Rwanda’s murdered ex-intelligence chief agreed to scrap his South African security detail before he was strangled to death in a Johannesburg hotel room, according to a political ally.

Patrick Karegeya, 53, was discovered slumped on a bed by staff at a $350-a-night hotel on New Year’s Day, prompting accusations that Rwandan President Paul Kagame had ordered a hit.

Karegeya was the former head of Rwanda’s external intelligence service and once a close ally of Kagame.
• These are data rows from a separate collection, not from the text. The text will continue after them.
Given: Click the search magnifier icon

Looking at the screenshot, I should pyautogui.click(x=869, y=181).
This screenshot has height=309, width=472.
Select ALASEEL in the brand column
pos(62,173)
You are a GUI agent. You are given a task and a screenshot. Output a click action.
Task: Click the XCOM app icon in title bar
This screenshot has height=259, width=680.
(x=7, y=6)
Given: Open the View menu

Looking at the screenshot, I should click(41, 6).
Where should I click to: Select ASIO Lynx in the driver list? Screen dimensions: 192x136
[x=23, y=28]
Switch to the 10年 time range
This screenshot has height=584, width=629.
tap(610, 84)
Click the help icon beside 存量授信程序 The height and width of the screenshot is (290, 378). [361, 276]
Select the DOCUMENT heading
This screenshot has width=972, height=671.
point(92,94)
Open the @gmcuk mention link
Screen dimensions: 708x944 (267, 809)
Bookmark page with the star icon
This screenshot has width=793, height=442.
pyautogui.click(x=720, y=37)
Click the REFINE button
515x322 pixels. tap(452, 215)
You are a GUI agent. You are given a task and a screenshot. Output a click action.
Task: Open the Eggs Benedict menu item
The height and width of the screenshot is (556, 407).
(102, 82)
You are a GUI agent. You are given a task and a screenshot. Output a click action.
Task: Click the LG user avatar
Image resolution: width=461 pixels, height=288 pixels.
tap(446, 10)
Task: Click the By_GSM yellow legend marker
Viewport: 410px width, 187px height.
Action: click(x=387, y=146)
But after a decade spent as the gatekeeper to Rwanda’s foreign intelligence network he fell out of favour.

In 2007 he fled into exile in South Africa, where he became a fierce critic, describing Kagame as a dictator and alleging he had first-hand knowledge of the state killing of Rwandan dissidents abroad.
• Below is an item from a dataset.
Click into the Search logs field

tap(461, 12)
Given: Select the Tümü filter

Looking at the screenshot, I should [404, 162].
“When Karageya first entered this country… the South African government put him under state protection,” political ally Frank Ntwali told AFP late Thursday.

The decision was influenced by assassination attempts against former army chief of staff Kayumba Nyamwasa, another Rwandan exile in South Africa, according to Ntwali.

But in 2012 Karageya and the South African government had agreed to end the close protection, said Ntwali, who heads the Rwanda National Congress in Africa

“They agreed that they would allow him to walk without bodyguards or without protection, which has turned out to be a miscalculation,” said Ntwali.

“He was on his own,” he said.

Ntwali said his friend had expressed fears for his safety, but after years in South Africa became comfortable.

“He knew that his life definitely was in danger… that’s why he fled Rwanda, but I think he got to a level where he thought that here he would be able to evade them.”

In a last ill-fated meeting, Karageya had visited Johannesburg’s luxurious Michelangelo Towers hotel to talk with a man Ntwali named as a Rwandan national.

“This individual… was claiming to be running away as well from the regime of the Rwanda. He was claiming harassment, detention, expropriation of his properties.”

South African police did not respond to inquiries about the identity of the man.